Machine Learning. Logic and machine learning (multirelational learning). Metalearning and automated machine learning (AutoML). Advanced anomaly analysis methods. Text categorization. Disambiguation by machine learning methods. Information extraction from text. (PV056, PA153) (required for study under the 2021/2022 or earlier control template)

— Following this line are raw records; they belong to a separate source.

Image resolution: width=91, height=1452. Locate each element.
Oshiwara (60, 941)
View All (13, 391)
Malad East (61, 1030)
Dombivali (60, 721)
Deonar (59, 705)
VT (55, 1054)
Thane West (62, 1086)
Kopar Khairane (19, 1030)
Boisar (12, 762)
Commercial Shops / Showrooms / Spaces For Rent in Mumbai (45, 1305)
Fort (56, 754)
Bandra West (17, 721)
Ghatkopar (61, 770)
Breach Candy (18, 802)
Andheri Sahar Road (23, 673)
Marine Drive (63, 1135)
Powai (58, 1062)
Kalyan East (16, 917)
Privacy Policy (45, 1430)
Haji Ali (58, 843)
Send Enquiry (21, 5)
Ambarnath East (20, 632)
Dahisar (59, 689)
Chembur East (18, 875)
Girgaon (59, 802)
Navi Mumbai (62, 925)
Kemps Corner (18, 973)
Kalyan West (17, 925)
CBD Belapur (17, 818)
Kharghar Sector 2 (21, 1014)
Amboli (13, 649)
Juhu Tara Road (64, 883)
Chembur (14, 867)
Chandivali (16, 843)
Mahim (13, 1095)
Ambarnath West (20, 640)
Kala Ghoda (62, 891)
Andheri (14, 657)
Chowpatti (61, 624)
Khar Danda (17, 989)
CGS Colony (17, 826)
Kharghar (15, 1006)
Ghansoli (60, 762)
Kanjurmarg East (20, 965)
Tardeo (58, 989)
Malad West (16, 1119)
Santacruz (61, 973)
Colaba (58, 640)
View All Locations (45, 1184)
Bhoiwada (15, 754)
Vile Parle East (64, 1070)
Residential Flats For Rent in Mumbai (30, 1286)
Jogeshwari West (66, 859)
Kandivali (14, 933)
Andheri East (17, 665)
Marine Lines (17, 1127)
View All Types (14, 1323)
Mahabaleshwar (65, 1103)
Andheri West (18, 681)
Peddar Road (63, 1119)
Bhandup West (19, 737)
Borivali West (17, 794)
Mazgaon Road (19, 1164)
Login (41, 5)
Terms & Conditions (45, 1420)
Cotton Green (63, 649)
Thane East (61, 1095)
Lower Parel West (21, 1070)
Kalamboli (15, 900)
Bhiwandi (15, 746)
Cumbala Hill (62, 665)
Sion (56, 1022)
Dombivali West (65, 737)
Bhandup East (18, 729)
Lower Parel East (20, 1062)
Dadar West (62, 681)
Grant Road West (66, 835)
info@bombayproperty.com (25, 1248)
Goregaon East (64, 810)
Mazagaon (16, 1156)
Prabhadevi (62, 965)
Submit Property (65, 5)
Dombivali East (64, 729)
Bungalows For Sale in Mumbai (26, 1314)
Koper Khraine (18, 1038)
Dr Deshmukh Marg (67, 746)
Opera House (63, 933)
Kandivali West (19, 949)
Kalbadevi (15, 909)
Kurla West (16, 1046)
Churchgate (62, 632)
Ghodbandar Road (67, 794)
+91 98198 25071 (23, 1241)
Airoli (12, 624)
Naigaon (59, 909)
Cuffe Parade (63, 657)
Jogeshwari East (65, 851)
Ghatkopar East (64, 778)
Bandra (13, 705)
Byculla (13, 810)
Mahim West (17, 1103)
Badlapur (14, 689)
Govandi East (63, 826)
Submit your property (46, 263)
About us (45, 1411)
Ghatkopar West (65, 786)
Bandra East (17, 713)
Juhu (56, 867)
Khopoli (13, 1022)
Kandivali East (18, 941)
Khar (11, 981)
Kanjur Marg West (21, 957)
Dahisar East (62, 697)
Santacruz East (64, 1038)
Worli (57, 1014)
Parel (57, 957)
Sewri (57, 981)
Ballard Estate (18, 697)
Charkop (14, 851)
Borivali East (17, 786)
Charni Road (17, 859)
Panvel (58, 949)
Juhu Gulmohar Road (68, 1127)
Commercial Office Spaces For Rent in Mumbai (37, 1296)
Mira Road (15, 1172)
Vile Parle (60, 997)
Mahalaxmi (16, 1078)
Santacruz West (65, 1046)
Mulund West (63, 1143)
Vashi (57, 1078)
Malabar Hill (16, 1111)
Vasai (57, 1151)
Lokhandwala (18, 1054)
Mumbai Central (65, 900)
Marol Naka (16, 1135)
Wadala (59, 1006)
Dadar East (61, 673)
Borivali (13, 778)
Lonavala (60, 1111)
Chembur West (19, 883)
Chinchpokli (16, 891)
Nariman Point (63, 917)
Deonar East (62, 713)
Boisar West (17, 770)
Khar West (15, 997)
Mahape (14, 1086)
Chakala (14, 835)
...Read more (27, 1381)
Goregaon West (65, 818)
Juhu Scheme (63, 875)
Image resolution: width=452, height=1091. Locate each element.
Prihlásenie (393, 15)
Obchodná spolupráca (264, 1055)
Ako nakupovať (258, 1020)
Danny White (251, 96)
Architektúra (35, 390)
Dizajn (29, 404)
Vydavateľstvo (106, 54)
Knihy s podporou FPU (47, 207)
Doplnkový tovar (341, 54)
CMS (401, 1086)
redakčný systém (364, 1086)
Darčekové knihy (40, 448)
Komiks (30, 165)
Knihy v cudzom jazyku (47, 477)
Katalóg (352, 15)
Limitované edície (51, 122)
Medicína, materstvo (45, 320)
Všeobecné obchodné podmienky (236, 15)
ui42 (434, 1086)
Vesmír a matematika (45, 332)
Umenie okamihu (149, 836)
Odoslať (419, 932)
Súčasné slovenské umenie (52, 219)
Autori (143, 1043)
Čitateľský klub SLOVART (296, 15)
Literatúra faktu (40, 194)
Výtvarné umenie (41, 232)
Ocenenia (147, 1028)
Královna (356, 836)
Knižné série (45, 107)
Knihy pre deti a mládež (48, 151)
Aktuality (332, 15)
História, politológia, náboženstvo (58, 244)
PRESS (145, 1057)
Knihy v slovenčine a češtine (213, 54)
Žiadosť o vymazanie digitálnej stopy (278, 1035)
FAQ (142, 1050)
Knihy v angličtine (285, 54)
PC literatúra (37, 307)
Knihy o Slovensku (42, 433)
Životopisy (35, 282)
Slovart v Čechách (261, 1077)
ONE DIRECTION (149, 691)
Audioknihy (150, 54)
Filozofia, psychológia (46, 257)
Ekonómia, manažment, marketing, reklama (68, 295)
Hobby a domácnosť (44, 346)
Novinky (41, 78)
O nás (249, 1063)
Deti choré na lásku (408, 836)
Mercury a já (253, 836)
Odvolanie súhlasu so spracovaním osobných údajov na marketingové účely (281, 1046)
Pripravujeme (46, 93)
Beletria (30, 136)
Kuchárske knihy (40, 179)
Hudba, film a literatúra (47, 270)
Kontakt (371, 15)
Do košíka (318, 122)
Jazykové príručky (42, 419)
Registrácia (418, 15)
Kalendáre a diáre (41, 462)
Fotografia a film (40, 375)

Specialization - Bioinformatics and Systems Biology

Fundamentals of bioinformatics. Fundamentals of molecular biology: structure of prokaryotic and eukaryotic cells, structure and function of nucleic acids and proteins, replication, transcription and translation. Bioinformatics, definition, field of interest, bioinformatics data. Genomics, genome and methods of genome exploration, PCR, DNA sequencing, genome organization. Proteomics, the proteome and methods for its investigation. Mass spectrometry of proteins. Basics of phylogenetics, methods of constructing phylogenetic trees. Sequence similarity, sequence alignment, related algorithms (IV107, IV108).
Advanced bioinformatics methods. Computational tools for genome analysis, in silico gene identification, genome browsers. Biological sequences and information theory. DNA structure, RNA, melting point estimation and Nussin's algorithm. Hidden Markov models and their use in bioinformatics. Advanced techniques for working with NGS data, metagenomics. Sequence motif search and genome annotation. Analysis of protein structures and their prediction from amino acid sequence. (IV108, PV269)
Modeling and analysis of biological processes. Biological model specification: biological networks and pathways, static analysis of biological networks. Modeling and simulation of biological processes. Deterministic continuous model: law of active matter, kinetics of enzymes and gene regulation. Stochastic models: Markov chain continuous time, stochastic Petri nets, Gillespie's algorithm (SSA). Rule-based languages for specification of biological models. Hypothesis specification using temporal logics, model robustness with respect to temporal properties. Qualitative models: Boolean networks and their analysis (PB050, PA054).
Continuous and hybrid systems: system definition, object, model, system. Dynamical system, transition function, system dimension, equations of state. Continuous, discrete, hybrid system. Linear and nonlinear systems, linearization. Stability and stability characterization. System identifiability, parameter estimation. Achievability in hybrid system. Basic concepts of control theory: controllability, observability. (IV120)

Specialization - Natural Language Processing

Natural language processing: corpora, their markup. Automatic morphological and syntactic analysis. Text classification, information extraction. Sentiment analysis, named entity recognition. Recurrent neural networks for language modeling, sequence processing, transformers. Question answering, machine translation. (PA153, IA161)
Language modeling: language model, Noisy Channel methods, Markov models, hidden Markov models (HMMs), smoothing. Neural models like GPT, large language models, prompt engineering, models tuned for dialogue. (PA154)
Computational logic: Complexity and quantifiability of the satisfiability problem. Resolution method in propositional and predicate logic. Prolog language, relational algebra and Datalog. Tableau proofs in propositional, predicate and modal logic. Natural deduction. Inductive inference in propositional and predicate logic. Bisimulation and temporal logics. (IA008)
Probability in computer science: definition of probability space. Random variable, definition and use, Markov and Chebyshev inequalities. Random processes, Markov chains (DTMC and CTMC), invariant distributions, ergodic theorem for DTMC. Information theory (entropy, mutual information), coding theory (Kraft and McMillan theorem, Huffman coding, error channel capacity theorem).